1. Rusia balas tuding Ukraina langgar perjanjian dengan kirim drone

ilustrasi bendera Rusia (pexels.com/Сергей Велов)
ilustrasi bendera Rusia (pexels.com/Сергей Велов)

Kementerian Pertahanan Rusia menyatakan pasukannya telah menahan serangan dari Ukraina sepanjang periode gencatan senjata. Menurut media pemerintah Rusia, Ukraina dilaporkan meluncurkan ratusan drone dan peluru ke wilayah yang dikuasai Rusia.

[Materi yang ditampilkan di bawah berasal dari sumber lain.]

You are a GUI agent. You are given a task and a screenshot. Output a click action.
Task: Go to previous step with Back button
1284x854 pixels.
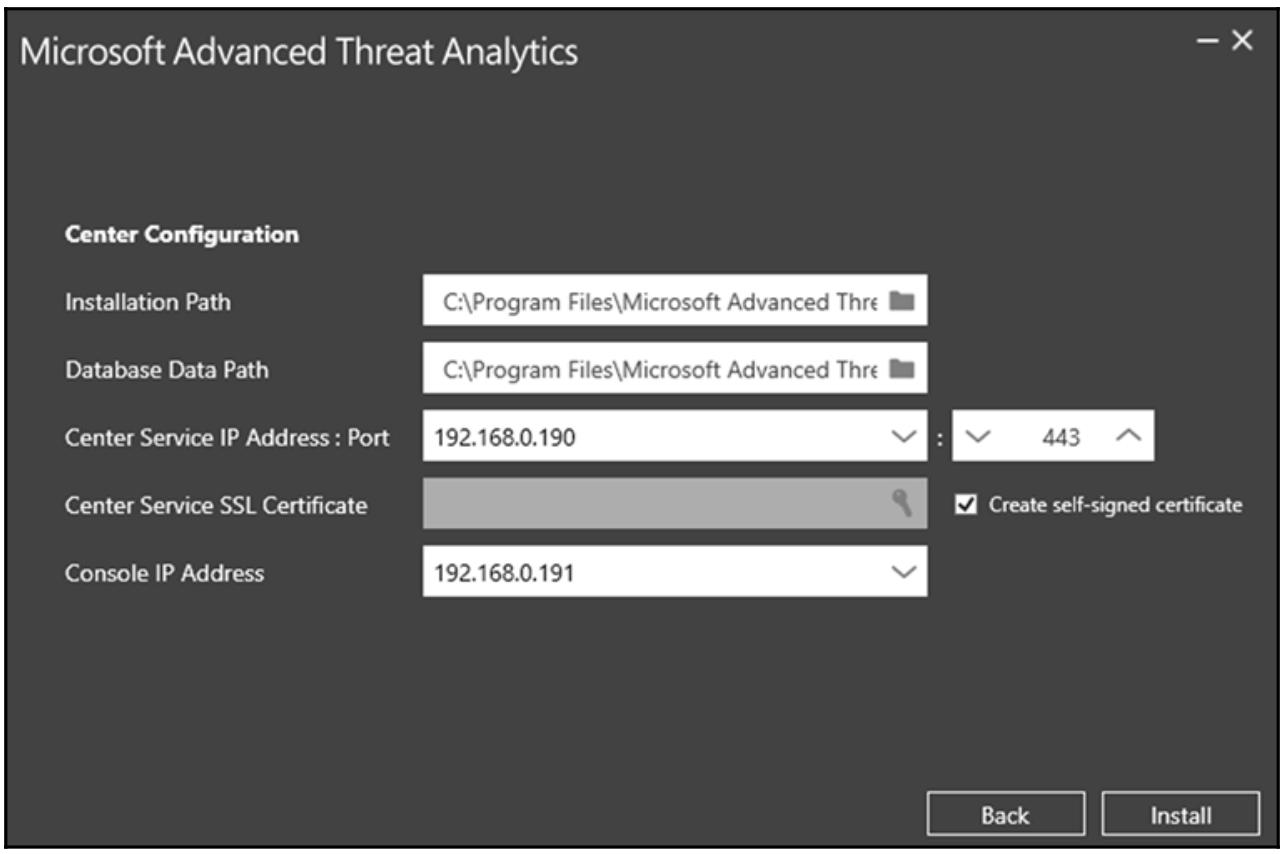[x=1004, y=815]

Pemerintah Rusia bersikeras bahwa militernya telah mematuhi perintah penghentian serangan.

Putin juga sempat menyampaikan bahwa pasukan Rusia tetap harus bersiaga menghadapi kemungkinan pelanggaran dari pihak Ukraina. Ia mengklaim niatnya tulus agar semua kekerasan dihentikan sementara. Namun, bagi pihak Ukraina, tindakan Rusia justru membuktikan sebaliknya.

Zelenskyy menyebut pernyataan Putin tentang penghentian perang hanyalah bagian dari strategi pencitraan. Ia mengkritik upaya Rusia yang dinilai hanya menciptakan kesan palsu tentang gencatan senjata di mata dunia internasional.

2. Reaksi warga Ukraina dan Donetsk terbagi soal gencatan senjata

Bendera Negara Ukraina. (pexels.com/Andrii Smuryhin)
Bendera Negara Ukraina. (pexels.com/Andrii Smuryhin)

Warga yang menghadiri misa Paskah di Kyiv dan Donetsk memberikan tanggapan beragam terhadap gencatan senjata. Beberapa warga Ukraina menyatakan tidak mempercayai motif Putin, sementara warga Donetsk menilai Zelensky tidak menunjukkan itikad damai. Di kota Donetsk yang telah dikuasai Rusia sejak 2014, suasana tetap dipenuhi rasa curiga.

“Saya tidak percaya pria ini [Putin] memiliki rasa kemanusiaan,” kata Olena Poprych, seorang pengacara berusia 45 tahun, kepada Reuters, dikutip dari BBC, Senin (21/4/2025).

Sementara itu, warga bernama Vladimir di Donetsk mengatakan ia memperhatikan pidato Zelenskyy, namun tidak menemukan pernyataan tentang gencatan senjata. Ia mengaku tidak merasa yakin bahwa wilayahnya akan aman dari serangan dalam waktu dekat.

3. Inggris dan AS ragukan keseriusan Rusia hentikan perang

Bendera Amerika Serikat (pexels.com/Brett Sayles)
Bendera Amerika Serikat (pexels.com/Brett Sayles)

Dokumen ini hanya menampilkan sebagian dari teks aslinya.